Observations also suggest a broader demographic of users are taking advantage of the new cycleway. Bike Bendigo is promoting the corridor and planning to work with the school to encourage new users.
Data from the permanent bike counter is sent to the City monthly, along with data from four other permanent counters in the area. Recent figures across all trails have shown an obvious increase in riders compared to normal levels.
Cycling growth due to COVID-19
Despite school and business closures, the City of Greater Bendigo recorded a big jump in cycling during COVID-19 restrictions. The permanent bike counter on Bendigo Creek Trail recorded 333 riders in April 2020 compared to only 153 in April last year.
The City’s most popular trail jumped from 256 cyclists and walkers in April 2019 to a whopping 519 in April this year.
This jump in volumes is not unique to Bendigo. Cities all over the country are experiencing increases in cycling of up to 300% compared to the same time last year.
This is due to people opting to commute by bike instead of public transport and having to find new ways of exercising while fitness classes and gyms are closed.
Although residents are still adjusting to the new cycleway on Ellis street, initial feedback from the public has been positive. Below is a letter received by the City that perfectly sums up the benefits of the new cycleway and how it is being received in the community:
“I would like to congratulate the Bendigo Council on the installation of the brilliant two-way bike lane in Ellis Street!
I rode up it today for the first time and felt so safe and liberated. I couldn’t get the grin off my face!
And how wonderful for BSE to have a safe way for their students to ride to school.

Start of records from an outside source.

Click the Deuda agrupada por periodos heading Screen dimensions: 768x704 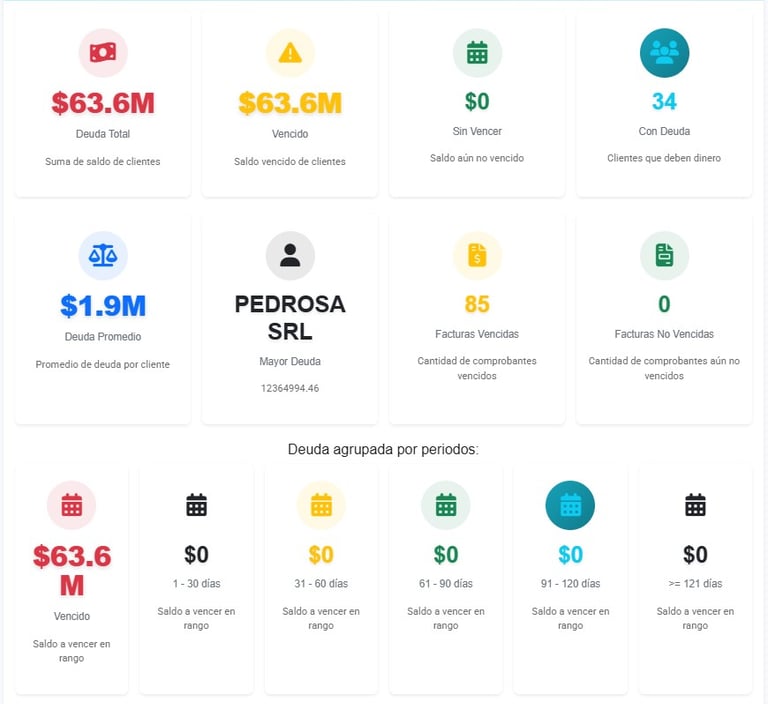pos(383,449)
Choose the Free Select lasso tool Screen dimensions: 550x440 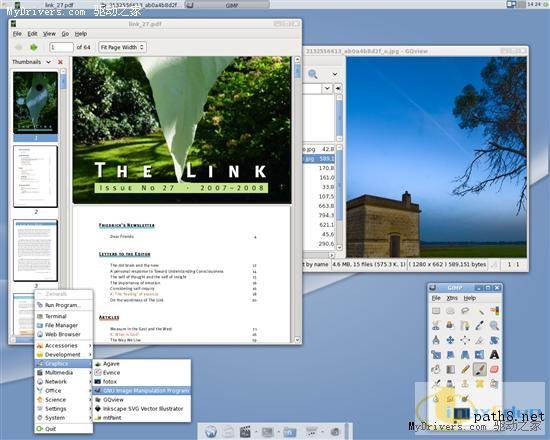[x=465, y=311]
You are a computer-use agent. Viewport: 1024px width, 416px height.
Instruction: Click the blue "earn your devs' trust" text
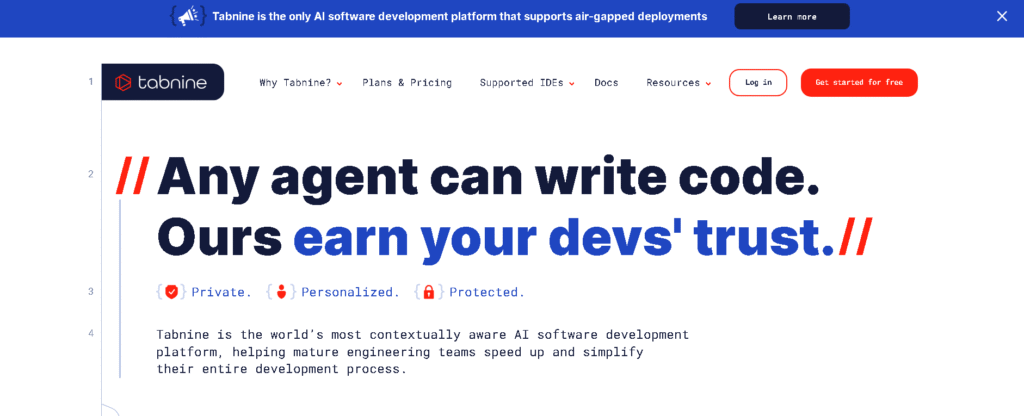[x=563, y=237]
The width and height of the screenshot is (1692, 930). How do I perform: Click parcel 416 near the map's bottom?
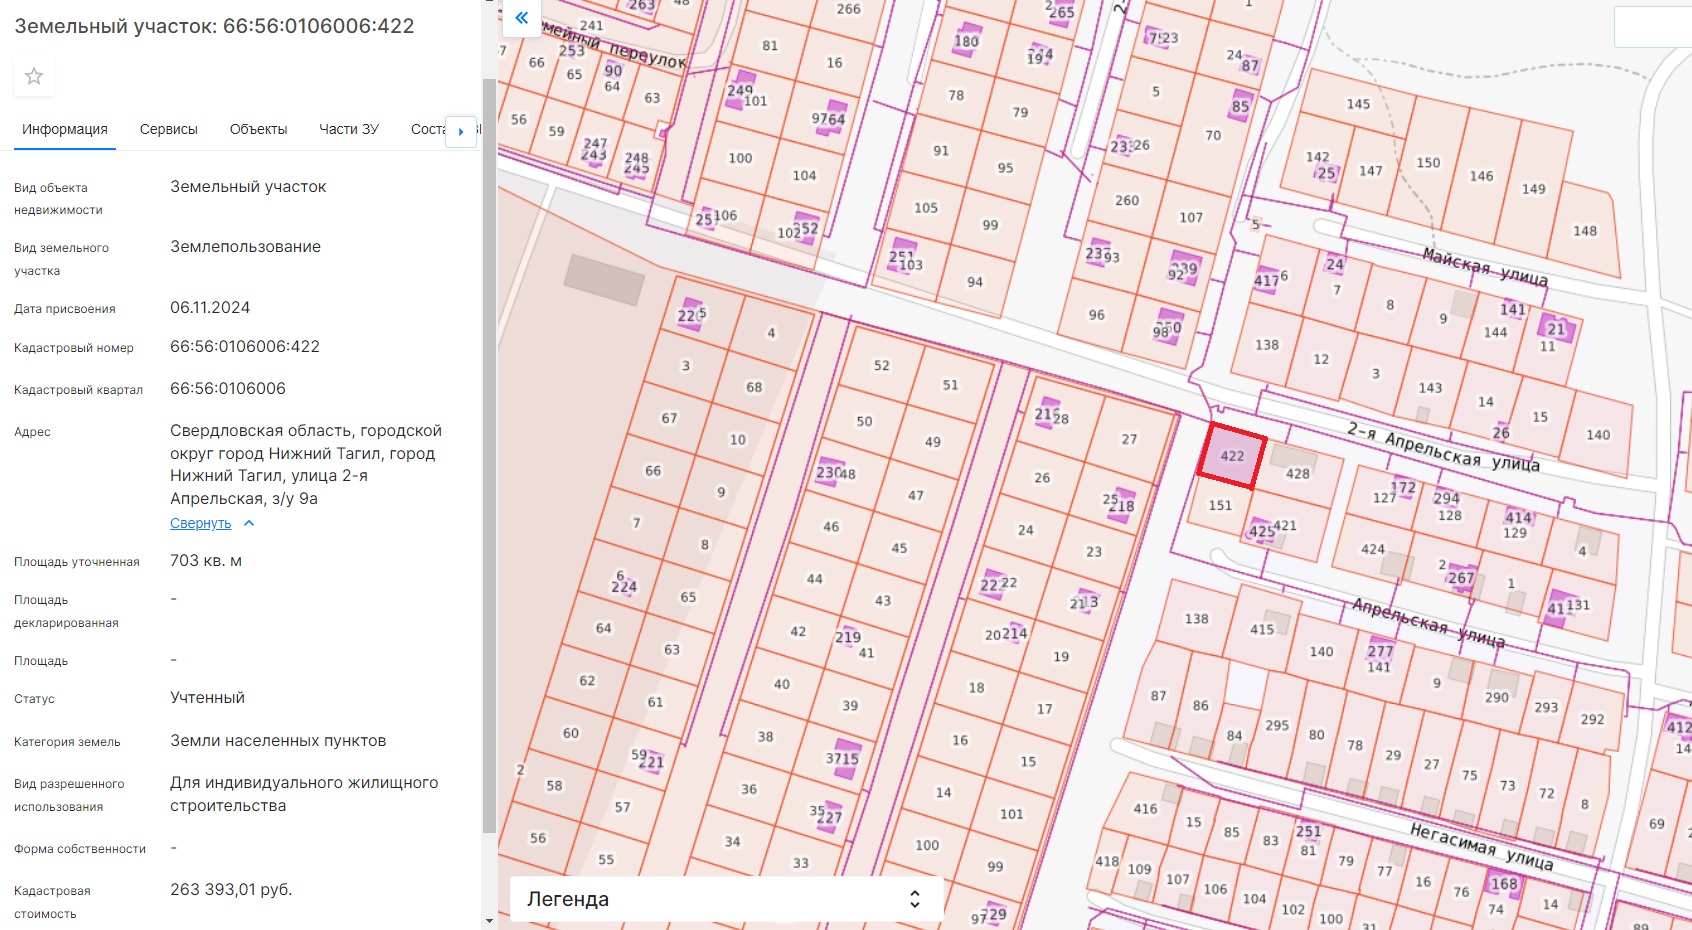coord(1145,809)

My main source of transport is a cargo bike (with my four and one year old) and while I find Bendigo drivers to be very respectful, being able to ride in a separated lane on the road was amazing.
I hope you’re able to build many more of these.” – Tania Rusbridge, Bendigo resident.
Below are some more resident comments found on the Bike Spot 2020 community feedback map:
“Fantastic to see a separated bike lane in Bendigo. I am now confident to let my kids ride independently (we have had issues on road and on footpath). Hoping for more like this around Bendigo, and hoping that it is extended.” – Clare
“Love this new separated bike lane. Means you can get all the way from uni to town without mixing with traffic. More like this!”
“Absolutely love riding along the new protected cycleway. The start/end of my commute has gone from high stress at peak times to a dream ride.”
For over 25 years, MetroCount has been supporting the creation of sustainable, liveable, and smart communities by providing the most accurate and comprehensive traffic data worldwide.
Our vehicle counters/classifiers, designed and built in Western Australia, monitor road, bike, e-scooter and pedestrian traffic in 120 countries.
Today we work closely with road authorities and traffic managers to achieve safer, more efficient road and cycle networks.
Innovative Design for cycle track on the roadway. Initially it was a bit of WTF going on here ! From the motorists point of view, the design seemed a bit out of left field, with the cars parked in the middle of the road!
Now that its finished it appears to work well . Full marks to the design team for coming up with such a creative and safe bicycle lane.
FOOTNOTE . In a previous life i did have to peddle up this hill, on my way to college at the old BIT. Luckily the traffic then was a mere fraction of what iot is today .
Thanks for your comment, Hans. Yes, it would take a little getting used to. But the designers seem to have thought of everything (even space for car doors to open and not hit a passing cyclist). We hope to see more infrastructure like this to encourage active transport in the near future!